ITEMS:
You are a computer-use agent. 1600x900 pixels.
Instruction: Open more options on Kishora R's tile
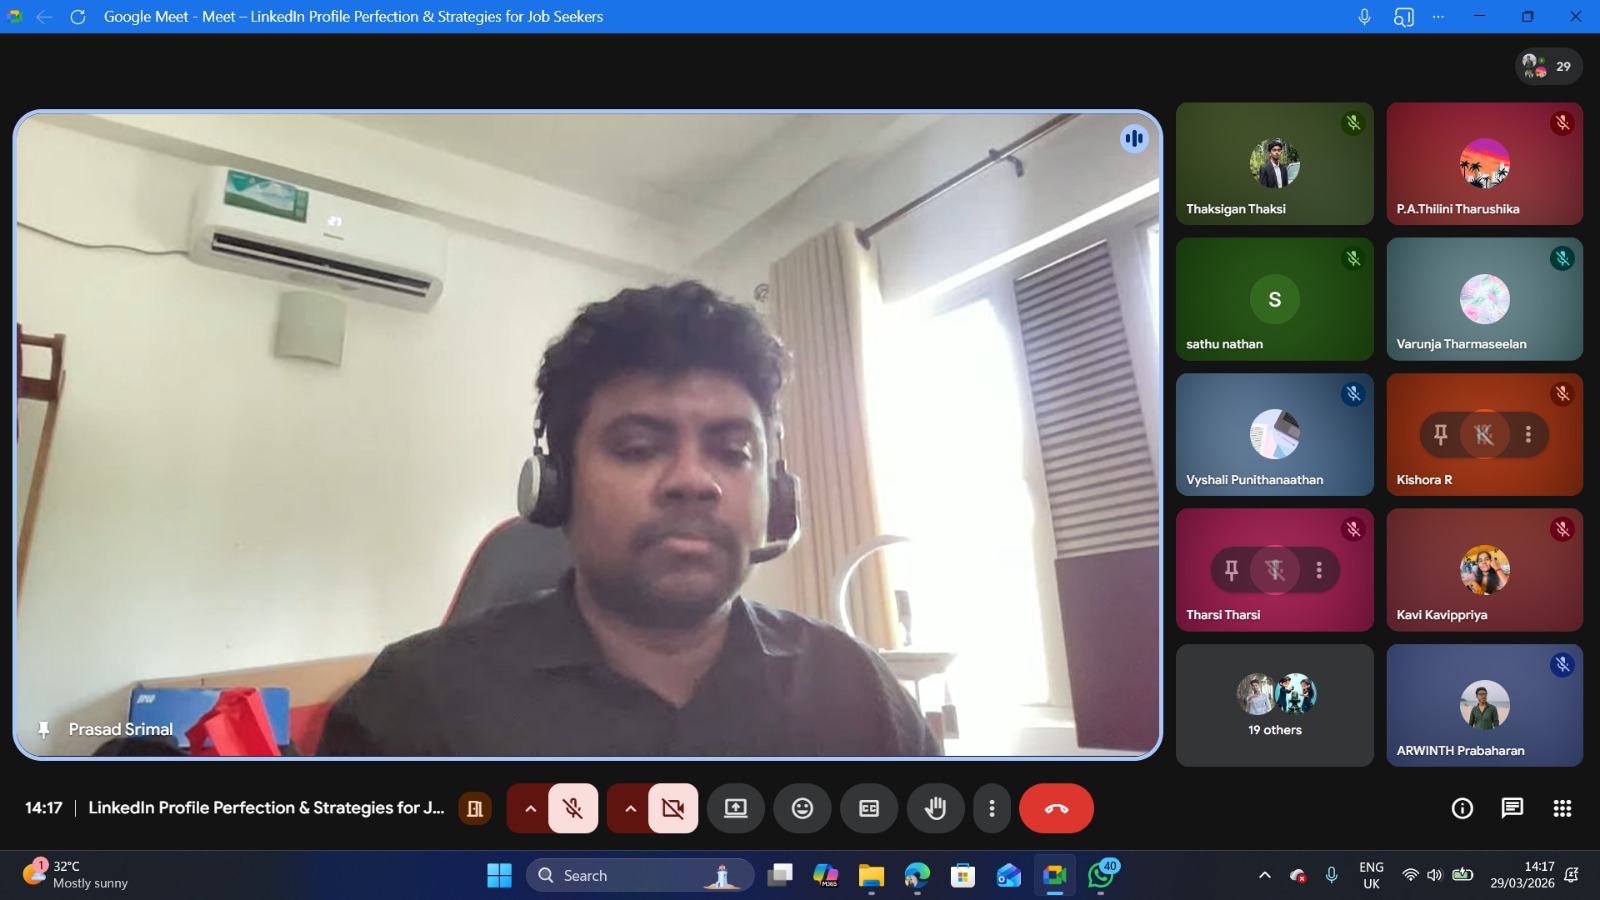click(x=1528, y=434)
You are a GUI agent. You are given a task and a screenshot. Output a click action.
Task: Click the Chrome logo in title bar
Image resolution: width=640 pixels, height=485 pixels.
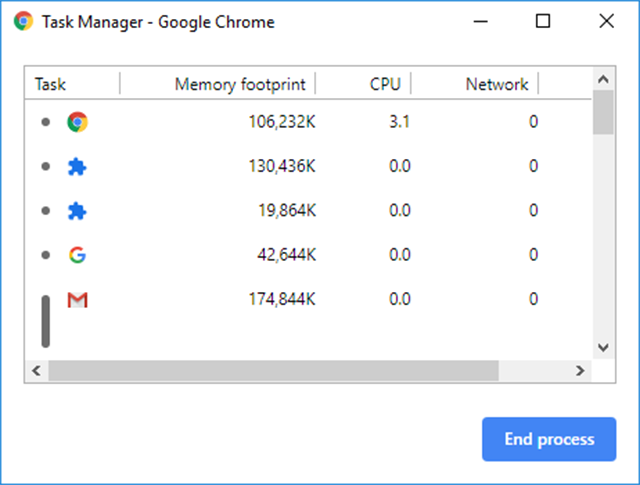pyautogui.click(x=23, y=21)
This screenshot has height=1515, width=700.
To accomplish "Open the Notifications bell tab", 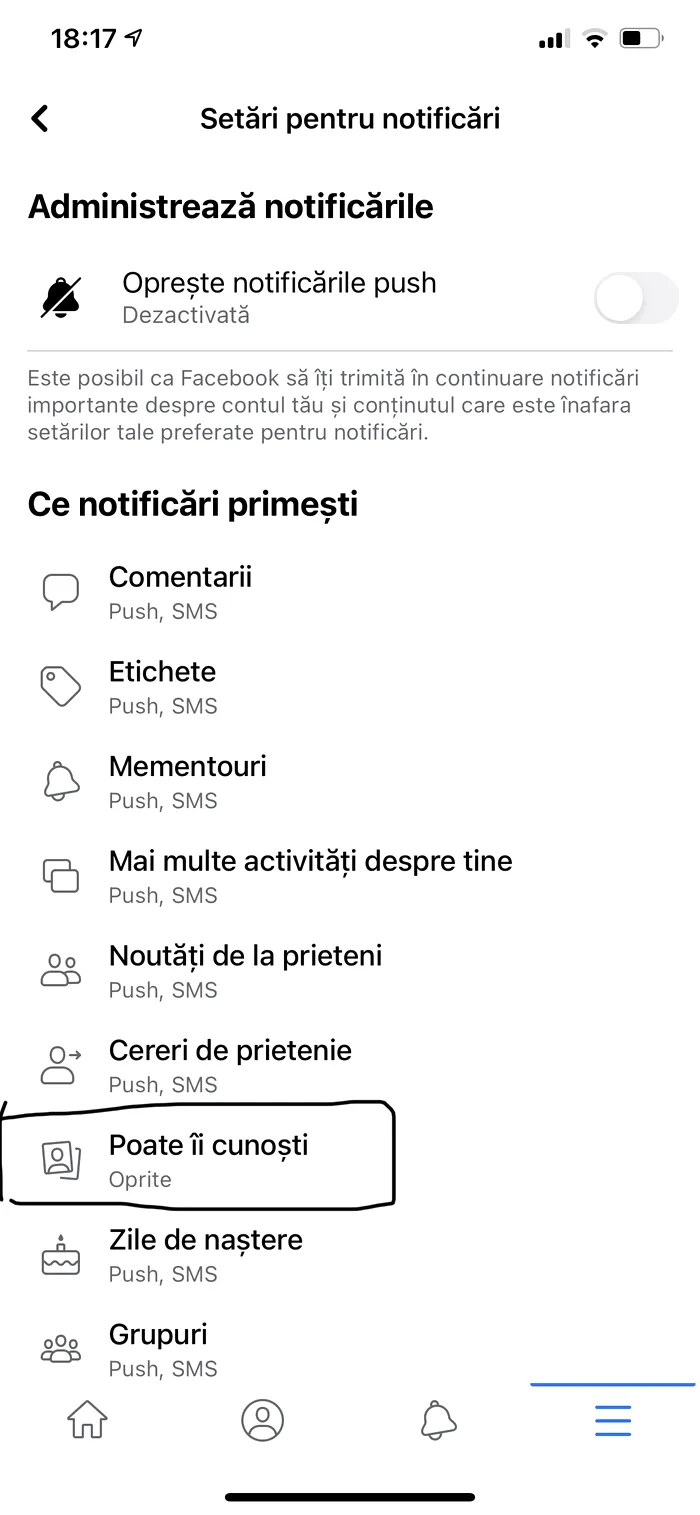I will pos(437,1420).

WHAT THIS TASK INVOLVES: Rewrite everything from the start of the material down to the line containing "click(x=1528, y=434)", swapping "more options" for "additional options" and changing nothing else. Leave the pictures out.

EXERCISE SOLUTION:
You are a computer-use agent. 1600x900 pixels.
Instruction: Open additional options on Kishora R's tile
click(x=1528, y=434)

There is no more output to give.